**Task goal:** Say how many lines in the material below contain the word "computer", giving the number alone.

※

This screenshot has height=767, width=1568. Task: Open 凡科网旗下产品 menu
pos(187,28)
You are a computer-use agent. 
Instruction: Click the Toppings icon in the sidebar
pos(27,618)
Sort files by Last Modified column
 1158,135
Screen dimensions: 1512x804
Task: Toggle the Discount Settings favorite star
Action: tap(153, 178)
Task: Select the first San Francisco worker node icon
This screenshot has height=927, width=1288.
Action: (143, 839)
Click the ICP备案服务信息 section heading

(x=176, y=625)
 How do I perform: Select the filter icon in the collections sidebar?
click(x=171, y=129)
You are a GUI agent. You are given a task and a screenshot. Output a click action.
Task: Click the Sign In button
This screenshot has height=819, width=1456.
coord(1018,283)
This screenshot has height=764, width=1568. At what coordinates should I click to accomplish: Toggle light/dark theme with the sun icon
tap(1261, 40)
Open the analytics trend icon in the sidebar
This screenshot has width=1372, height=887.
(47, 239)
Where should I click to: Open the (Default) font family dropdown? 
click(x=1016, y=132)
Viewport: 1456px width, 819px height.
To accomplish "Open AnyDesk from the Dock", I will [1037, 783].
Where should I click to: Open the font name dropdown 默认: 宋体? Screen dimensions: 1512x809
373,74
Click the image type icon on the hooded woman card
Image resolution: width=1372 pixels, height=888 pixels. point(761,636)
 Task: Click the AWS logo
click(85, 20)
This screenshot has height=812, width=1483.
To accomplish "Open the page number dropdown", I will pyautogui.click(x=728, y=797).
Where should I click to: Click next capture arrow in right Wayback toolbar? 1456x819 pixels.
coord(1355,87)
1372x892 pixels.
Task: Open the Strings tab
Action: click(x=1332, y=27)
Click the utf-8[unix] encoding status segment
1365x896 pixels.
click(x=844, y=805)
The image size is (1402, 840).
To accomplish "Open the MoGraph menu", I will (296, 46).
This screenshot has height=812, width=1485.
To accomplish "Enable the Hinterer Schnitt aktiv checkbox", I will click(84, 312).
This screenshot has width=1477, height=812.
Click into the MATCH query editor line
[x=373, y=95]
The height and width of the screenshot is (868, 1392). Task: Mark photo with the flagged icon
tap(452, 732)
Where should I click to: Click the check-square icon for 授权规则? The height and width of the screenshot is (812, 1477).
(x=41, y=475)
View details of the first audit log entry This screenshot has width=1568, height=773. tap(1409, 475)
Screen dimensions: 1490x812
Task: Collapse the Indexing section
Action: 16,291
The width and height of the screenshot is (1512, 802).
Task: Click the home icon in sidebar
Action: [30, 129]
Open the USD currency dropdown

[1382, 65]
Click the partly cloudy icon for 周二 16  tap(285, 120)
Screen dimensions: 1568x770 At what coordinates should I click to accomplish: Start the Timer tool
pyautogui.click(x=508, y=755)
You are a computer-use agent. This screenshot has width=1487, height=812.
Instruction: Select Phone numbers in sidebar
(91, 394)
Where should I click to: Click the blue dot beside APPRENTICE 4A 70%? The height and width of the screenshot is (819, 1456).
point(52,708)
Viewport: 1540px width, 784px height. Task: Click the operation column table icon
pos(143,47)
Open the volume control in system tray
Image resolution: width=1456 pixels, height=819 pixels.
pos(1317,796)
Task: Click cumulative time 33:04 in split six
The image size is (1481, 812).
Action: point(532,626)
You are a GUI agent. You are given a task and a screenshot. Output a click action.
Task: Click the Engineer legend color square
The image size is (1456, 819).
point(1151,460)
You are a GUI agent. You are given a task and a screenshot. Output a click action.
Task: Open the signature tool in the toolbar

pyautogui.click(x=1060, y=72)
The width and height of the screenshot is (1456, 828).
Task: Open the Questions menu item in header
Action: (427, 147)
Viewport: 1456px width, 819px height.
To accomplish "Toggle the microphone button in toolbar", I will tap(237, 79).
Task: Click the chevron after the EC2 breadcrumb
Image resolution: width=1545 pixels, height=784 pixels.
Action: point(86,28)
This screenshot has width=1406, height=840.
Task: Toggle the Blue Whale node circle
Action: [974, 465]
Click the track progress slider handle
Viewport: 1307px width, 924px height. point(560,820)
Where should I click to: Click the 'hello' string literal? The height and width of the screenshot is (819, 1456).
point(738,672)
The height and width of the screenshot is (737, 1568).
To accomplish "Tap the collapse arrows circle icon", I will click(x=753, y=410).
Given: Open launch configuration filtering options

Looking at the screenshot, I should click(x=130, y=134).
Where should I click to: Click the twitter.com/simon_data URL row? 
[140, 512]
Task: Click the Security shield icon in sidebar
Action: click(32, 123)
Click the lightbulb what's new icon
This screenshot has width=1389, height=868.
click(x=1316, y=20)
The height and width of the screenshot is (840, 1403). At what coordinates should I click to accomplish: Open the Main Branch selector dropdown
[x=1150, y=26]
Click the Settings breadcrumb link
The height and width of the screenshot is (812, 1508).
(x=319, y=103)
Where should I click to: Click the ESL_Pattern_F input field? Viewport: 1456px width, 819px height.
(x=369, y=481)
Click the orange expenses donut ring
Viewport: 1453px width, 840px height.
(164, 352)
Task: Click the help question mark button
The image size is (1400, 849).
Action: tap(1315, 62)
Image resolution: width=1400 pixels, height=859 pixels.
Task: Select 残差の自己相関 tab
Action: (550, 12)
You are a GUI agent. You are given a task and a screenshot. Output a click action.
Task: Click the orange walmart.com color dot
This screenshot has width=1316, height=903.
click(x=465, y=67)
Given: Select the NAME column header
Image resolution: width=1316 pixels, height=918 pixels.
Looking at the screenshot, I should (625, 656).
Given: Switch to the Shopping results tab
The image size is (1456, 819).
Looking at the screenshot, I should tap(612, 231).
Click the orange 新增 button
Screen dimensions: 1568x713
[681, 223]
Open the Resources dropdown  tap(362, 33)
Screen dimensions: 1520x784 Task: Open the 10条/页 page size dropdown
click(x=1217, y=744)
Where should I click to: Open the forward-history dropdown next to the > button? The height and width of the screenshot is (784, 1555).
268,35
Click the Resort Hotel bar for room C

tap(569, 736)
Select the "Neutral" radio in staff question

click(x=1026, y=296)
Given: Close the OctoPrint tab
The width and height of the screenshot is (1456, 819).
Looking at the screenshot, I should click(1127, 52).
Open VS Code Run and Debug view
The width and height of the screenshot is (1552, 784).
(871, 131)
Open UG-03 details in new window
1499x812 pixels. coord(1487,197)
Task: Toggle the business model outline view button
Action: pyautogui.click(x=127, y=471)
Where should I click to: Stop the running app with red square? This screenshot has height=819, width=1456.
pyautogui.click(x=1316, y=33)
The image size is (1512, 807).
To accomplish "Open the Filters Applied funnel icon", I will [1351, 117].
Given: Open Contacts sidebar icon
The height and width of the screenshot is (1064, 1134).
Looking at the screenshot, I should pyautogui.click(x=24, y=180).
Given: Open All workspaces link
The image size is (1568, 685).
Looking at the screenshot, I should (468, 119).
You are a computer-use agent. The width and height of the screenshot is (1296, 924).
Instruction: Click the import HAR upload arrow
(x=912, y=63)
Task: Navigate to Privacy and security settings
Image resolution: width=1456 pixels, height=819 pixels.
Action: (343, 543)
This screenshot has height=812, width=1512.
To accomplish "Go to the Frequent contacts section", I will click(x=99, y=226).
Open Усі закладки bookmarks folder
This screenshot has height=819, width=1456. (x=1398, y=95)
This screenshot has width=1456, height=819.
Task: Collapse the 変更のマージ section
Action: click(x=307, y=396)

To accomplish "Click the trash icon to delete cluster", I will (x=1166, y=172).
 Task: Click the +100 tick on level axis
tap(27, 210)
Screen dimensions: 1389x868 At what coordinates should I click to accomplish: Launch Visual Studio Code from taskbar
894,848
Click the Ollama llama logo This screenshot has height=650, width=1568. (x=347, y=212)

※

**Task response:** 3